● WHAT THE TASK ASKS:
Will you transcribe the entries that follow, exactly and in full?
━━━━━━━━━━━━━━━━━━━━
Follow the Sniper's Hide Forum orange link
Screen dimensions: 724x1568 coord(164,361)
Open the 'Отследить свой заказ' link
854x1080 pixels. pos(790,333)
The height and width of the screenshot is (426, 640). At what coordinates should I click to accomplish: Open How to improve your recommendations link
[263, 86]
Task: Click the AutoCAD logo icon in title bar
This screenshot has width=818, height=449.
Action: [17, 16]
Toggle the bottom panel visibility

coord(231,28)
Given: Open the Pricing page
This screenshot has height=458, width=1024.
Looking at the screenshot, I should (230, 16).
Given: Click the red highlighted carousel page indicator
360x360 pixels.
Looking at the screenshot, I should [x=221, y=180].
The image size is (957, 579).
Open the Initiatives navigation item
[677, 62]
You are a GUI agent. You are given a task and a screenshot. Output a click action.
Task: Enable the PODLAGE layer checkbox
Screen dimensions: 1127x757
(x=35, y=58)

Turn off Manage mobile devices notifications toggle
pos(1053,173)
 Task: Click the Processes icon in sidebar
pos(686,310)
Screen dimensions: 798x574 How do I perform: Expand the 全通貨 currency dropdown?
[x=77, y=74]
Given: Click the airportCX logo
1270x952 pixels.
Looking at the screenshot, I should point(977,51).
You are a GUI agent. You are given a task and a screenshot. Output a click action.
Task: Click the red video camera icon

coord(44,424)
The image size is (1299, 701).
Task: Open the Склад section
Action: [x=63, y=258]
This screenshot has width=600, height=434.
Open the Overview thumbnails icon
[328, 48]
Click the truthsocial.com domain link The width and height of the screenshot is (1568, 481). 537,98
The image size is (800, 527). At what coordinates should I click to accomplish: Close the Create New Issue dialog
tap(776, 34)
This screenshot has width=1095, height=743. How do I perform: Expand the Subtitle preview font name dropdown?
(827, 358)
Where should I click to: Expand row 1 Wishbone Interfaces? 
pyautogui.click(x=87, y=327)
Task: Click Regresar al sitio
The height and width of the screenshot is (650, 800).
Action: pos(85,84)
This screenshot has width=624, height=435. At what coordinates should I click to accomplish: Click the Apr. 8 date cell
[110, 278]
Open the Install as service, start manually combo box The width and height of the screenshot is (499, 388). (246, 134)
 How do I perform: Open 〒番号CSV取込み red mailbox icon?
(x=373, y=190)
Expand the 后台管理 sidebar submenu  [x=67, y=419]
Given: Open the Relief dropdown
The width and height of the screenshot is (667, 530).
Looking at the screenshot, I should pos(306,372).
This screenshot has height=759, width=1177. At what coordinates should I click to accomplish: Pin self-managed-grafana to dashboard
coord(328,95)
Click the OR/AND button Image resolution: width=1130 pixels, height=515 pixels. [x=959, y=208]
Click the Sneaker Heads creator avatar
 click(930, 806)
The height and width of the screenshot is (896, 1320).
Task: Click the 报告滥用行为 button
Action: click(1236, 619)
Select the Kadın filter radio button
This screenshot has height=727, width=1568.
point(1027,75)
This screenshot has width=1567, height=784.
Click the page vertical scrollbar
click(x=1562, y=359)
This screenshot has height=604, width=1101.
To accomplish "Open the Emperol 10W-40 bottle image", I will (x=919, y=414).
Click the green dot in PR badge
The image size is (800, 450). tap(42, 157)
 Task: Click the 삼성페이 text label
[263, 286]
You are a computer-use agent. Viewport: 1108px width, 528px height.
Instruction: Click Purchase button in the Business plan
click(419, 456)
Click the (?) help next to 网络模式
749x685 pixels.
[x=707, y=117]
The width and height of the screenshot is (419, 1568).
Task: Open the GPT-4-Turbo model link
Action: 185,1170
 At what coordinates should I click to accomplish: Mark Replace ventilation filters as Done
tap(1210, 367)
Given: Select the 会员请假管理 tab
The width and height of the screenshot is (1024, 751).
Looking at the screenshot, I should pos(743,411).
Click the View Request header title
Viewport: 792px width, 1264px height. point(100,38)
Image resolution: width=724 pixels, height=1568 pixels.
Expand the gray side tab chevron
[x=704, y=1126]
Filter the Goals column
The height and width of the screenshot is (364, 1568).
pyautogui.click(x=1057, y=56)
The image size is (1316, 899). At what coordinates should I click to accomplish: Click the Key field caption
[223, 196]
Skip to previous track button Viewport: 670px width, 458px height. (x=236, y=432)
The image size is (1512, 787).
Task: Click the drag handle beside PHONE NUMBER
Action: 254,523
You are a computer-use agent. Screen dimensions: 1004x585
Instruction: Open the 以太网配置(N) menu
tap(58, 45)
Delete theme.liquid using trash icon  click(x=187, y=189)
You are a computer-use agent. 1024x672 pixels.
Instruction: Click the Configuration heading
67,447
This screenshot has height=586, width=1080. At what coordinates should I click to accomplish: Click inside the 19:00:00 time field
━━━━━━━━━━━━━━━━━━━━
● TASK OUTPUT:
Follow the Sniper's Hide Forum orange link
Screen dimensions: 724x1568 coord(164,361)
Open the 'Отследить свой заказ' link
854x1080 pixels. pos(790,333)
The height and width of the screenshot is (426, 640). At what coordinates should I click to accomplish: Open How to improve your recommendations link
[263, 86]
Task: Click the AutoCAD logo icon in title bar
This screenshot has width=818, height=449.
Action: [17, 16]
Toggle the bottom panel visibility

coord(231,28)
Given: Open the Pricing page
This screenshot has height=458, width=1024.
Looking at the screenshot, I should (230, 16).
Given: Click the red highlighted carousel page indicator
360x360 pixels.
Looking at the screenshot, I should [x=221, y=180].
The image size is (957, 579).
Open the Initiatives navigation item
[677, 62]
You are a GUI agent. You are given a task and a screenshot. Output a click action.
Task: Enable the PODLAGE layer checkbox
Screen dimensions: 1127x757
(x=35, y=58)

Turn off Manage mobile devices notifications toggle
pos(1053,173)
 Task: Click the Processes icon in sidebar
pos(686,310)
Screen dimensions: 798x574 How do I perform: Expand the 全通貨 currency dropdown?
[x=77, y=74]
Given: Click the airportCX logo
1270x952 pixels.
Looking at the screenshot, I should point(977,51).
You are a GUI agent. You are given a task and a screenshot. Output a click action.
Task: Click the red video camera icon

coord(44,424)
The image size is (1299, 701).
Task: Open the Склад section
Action: [x=63, y=258]
This screenshot has width=600, height=434.
Open the Overview thumbnails icon
[328, 48]
Click the truthsocial.com domain link The width and height of the screenshot is (1568, 481). 537,98
The image size is (800, 527). At what coordinates should I click to accomplish: Close the Create New Issue dialog
tap(776, 34)
This screenshot has width=1095, height=743. How do I perform: Expand the Subtitle preview font name dropdown?
(827, 358)
Where should I click to: Expand row 1 Wishbone Interfaces? 
pyautogui.click(x=87, y=327)
Task: Click Regresar al sitio
The height and width of the screenshot is (650, 800).
Action: pos(85,84)
This screenshot has width=624, height=435. At what coordinates should I click to accomplish: Click the Apr. 8 date cell
[110, 278]
Open the Install as service, start manually combo box The width and height of the screenshot is (499, 388). (246, 134)
 How do I perform: Open 〒番号CSV取込み red mailbox icon?
(x=373, y=190)
Expand the 后台管理 sidebar submenu  [x=67, y=419]
Given: Open the Relief dropdown
The width and height of the screenshot is (667, 530).
Looking at the screenshot, I should pos(306,372).
This screenshot has height=759, width=1177. At what coordinates should I click to accomplish: Pin self-managed-grafana to dashboard
coord(328,95)
Click the OR/AND button Image resolution: width=1130 pixels, height=515 pixels. [x=959, y=208]
Click the Sneaker Heads creator avatar
 click(930, 806)
The height and width of the screenshot is (896, 1320).
Task: Click the 报告滥用行为 button
Action: click(1236, 619)
Select the Kadın filter radio button
This screenshot has height=727, width=1568.
point(1027,75)
This screenshot has width=1567, height=784.
Click the page vertical scrollbar
click(x=1562, y=359)
This screenshot has height=604, width=1101.
To accomplish "Open the Emperol 10W-40 bottle image", I will (x=919, y=414).
Click the green dot in PR badge
The image size is (800, 450). tap(42, 157)
 Task: Click the 삼성페이 text label
[263, 286]
You are a computer-use agent. Viewport: 1108px width, 528px height.
Instruction: Click Purchase button in the Business plan
click(419, 456)
Click the (?) help next to 网络模式
749x685 pixels.
[x=707, y=117]
The width and height of the screenshot is (419, 1568).
Task: Open the GPT-4-Turbo model link
Action: 185,1170
 At what coordinates should I click to accomplish: Mark Replace ventilation filters as Done
tap(1210, 367)
Given: Select the 会员请假管理 tab
The width and height of the screenshot is (1024, 751).
Looking at the screenshot, I should pos(743,411).
Click the View Request header title
Viewport: 792px width, 1264px height. point(100,38)
Image resolution: width=724 pixels, height=1568 pixels.
Expand the gray side tab chevron
[x=704, y=1126]
Filter the Goals column
The height and width of the screenshot is (364, 1568).
pyautogui.click(x=1057, y=56)
The image size is (1316, 899). At what coordinates should I click to accomplish: Click the Key field caption
[223, 196]
Skip to previous track button Viewport: 670px width, 458px height. (x=236, y=432)
The image size is (1512, 787).
Task: Click the drag handle beside PHONE NUMBER
Action: 254,523
You are a computer-use agent. Screen dimensions: 1004x585
Instruction: Open the 以太网配置(N) menu
tap(58, 45)
Delete theme.liquid using trash icon  click(x=187, y=189)
You are a computer-use agent. 1024x672 pixels.
Instruction: Click the Configuration heading
67,447
This screenshot has height=586, width=1080. At what coordinates should I click to accomplish: Click inside the 19:00:00 time field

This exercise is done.